Only the lines from the one containing "Given: Open the 前复权 adjustment selector" through the last line of the material should be copied, exactly as written and without pictures.

--- START ---

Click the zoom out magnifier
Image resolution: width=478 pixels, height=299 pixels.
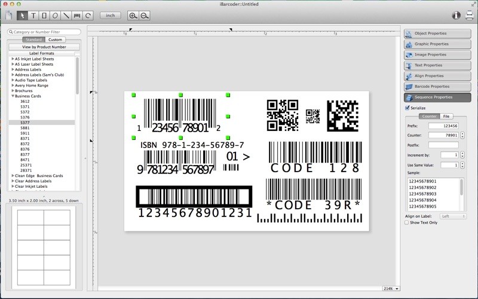145,15
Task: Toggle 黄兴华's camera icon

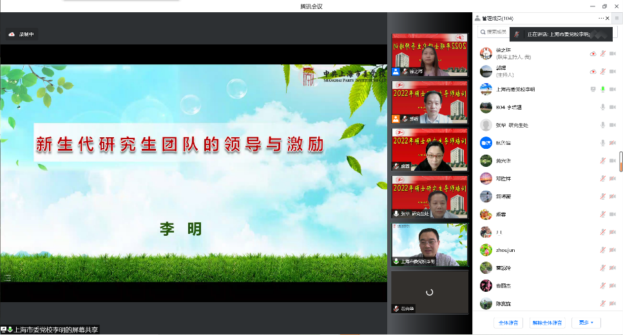Action: pos(613,160)
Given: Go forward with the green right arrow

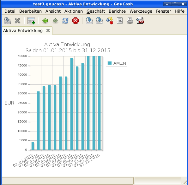Looking at the screenshot, I should (55, 21).
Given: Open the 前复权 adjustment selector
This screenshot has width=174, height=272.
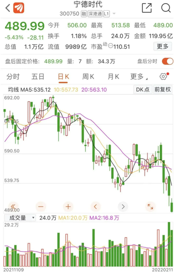Looking at the screenshot, I should (162, 90).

--- END ---

• **RESULT OF THE EXERCISE**
Given: Open the 前复权 adjustment selector
This screenshot has width=174, height=272.
Looking at the screenshot, I should (162, 90).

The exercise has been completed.